START ARTICLE

In a ruling (PDF) Tuesday, the Chicago-based 7th U.S. Circuit Court of Appeals encouraged the parties to work together to come up with a procedure for correcting registry errors, Thomson Reuters reports.

The decision reversed a 2011 ruling by U.S. District Judge Tanya Walton Pratt of Indianapolis, who held that a new state Department of Correction procedure giving notice to current prisoners about their pending registry listings and an opportunity to challenge the information was sufficient to comply with due process concerns.

But the appeals court, in a unanimous three-judge ruling, said the new procedure fails to give one class of registrants—those who are not presently incarcerated—any process at all for correcting mistakes in their listings.

Providing additional procedures to correct registry errors may prove as beneficial to the state as it is to registrants, Circuit Judge Diane Wood wrote for the panel.

END ARTICLE

**EXERCISE SET**
1. Decide whether each statement below agrees with the article on the registry ruling: (a) the appeals court panel reached its decision unanimously, (b) Judge Pratt found the new Department of Correction procedure insufficient for due process, and (c) the ruling was issued on a Tuesday. Answer yes or no for each and quote the deciding words of the article.
2. Extend the article on the appeals court's registry ruling with a few more sentences that pick up after its final sentence.

START STORED DATA

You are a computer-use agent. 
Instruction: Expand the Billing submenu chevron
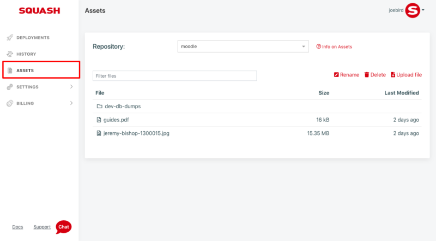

END STORED DATA

**EXERCISE ANSWERS**
1.
(a) Yes: "in a unanimous three-judge ruling"
(b) No: "was sufficient to comply with due process concerns"
(c) Yes: "In a ruling (PDF) Tuesday"

2.
“Erroneously labeling an offender a sexual violent predator imposes unnecessary monitoring costs on state law enforcement and reduces the efficacy of the registry in providing accurate information to the public,” she wrote.

The office of Indiana Attorney General Greg Zoeller, which represented the Department of Correction, is reviewing the decision, a spokesman said.

State legislators this month began hearings on possible changes to the registry, after the Indiana Supreme Court in 2009 found some restrictions unconstitutional, he said.